Credit: John Giles/PA Archive/PA Images

Credit: John Giles/PA Archive/PA Images

November 6, 2017   6 mins

November is my favourite month. Fog muffles the noise in central London where we live near the Thames.

It’s also a time of important rituals. Though it is being usurped by the American import Halloween, I look forward to Guy Fawkes Night and next weekend’s Remembrance Sunday. Together with the NHS, it’s the closest the UK has to a civic religion.

As a tepid kind of republican, I am not a fan of the Ruritanian flummery, in its military guise, which is at the heart of the proceedings on Whitehall. Nor, having written much about the roles of the Anglican, Lutheran and Orthodox churches in propagating war, am I unaware of the irony of the Bishop of London officiating at it. His Great War predecessor, Arthur Winnington-Ingram, used drums, flags and rifles on the steps of St Paul’s to recruit City clerks to the colours.1

Alongside the NHS, remembrance Sunday is the closest thing the UK has to a civic religion. Credit: PA/PA Archive/PA Images

A brief family history

Before anyone impugn my patriotism, some insight into my family may be in order.

My grandfather was a man of war. After impregnating a family servant, he spent three years fighting as an irregular for the Confederacy. Thereafter, he spent forty years as the Telegraph’s star war correspondent, shooting Mahdist ‘fuzzy wuzzies’ as well as antelope at Omdurman.
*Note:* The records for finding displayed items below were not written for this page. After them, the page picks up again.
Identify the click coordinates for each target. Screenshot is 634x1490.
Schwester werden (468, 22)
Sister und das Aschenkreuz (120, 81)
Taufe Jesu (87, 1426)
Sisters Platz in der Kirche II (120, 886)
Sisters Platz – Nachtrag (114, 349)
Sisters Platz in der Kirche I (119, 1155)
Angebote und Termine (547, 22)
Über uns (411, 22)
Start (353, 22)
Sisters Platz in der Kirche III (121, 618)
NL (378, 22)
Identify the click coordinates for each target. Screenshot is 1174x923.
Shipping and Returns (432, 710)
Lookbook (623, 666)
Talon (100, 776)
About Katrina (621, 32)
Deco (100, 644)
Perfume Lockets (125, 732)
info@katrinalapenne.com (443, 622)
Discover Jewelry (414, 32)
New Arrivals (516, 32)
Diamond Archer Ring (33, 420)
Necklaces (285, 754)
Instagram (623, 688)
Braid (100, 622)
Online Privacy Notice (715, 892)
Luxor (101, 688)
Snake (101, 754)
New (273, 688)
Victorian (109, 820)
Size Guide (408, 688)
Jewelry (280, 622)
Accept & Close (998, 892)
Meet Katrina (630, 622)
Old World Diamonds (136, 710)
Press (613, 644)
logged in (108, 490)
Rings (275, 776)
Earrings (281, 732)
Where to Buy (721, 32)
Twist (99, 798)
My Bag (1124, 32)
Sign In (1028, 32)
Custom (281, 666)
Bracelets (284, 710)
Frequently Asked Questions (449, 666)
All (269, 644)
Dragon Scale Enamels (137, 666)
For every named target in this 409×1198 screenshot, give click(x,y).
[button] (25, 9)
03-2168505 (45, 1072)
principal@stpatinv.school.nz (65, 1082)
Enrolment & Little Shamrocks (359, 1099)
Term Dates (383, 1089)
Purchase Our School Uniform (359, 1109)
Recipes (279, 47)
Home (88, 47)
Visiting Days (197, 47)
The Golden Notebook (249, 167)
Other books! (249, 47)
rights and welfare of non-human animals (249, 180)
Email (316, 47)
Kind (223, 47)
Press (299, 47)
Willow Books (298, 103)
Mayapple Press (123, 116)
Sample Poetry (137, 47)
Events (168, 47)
A younger Churchill, who old grandpa knew well from the Boer War, organized his memorial service. It was attended by the likes of Conan Doyle, Conrad and Kipling.2

Grandfather had five sons, of whom my father was the youngest. My father fought in the Seaforth Highlanders in the Great War, and then was an RAF wing-commander in the Second. His three older brothers were young lieutenants, one with an MC, who were killed between 1914 and 1918. There is a memorial to them in Clapham’s Holy Trinity Church.3

A younger Churchill, who old grandpa knew well from the Boer War, organized his memorial service. It was attended by the likes of Conan Doyle, Conrad and Kipling.

Maybe for these familial antecedents, I have been an enthusiastic member of the government’s First World War senior advisory committee, which since 2013 has helped set the tone, and the shape of ongoing centennial commemorations. I’ve been impressed by the good judgment of my colleagues Lords Menzies Campbell and George Robertson, the former NATO secretary general, as well as by the former submariner, Lord Boyce, and our ex-fighter pilot colleague Lord ‘Jock’ Stirrup. We may have seen five Secretaries of State come and go, but the civil servants are eternal.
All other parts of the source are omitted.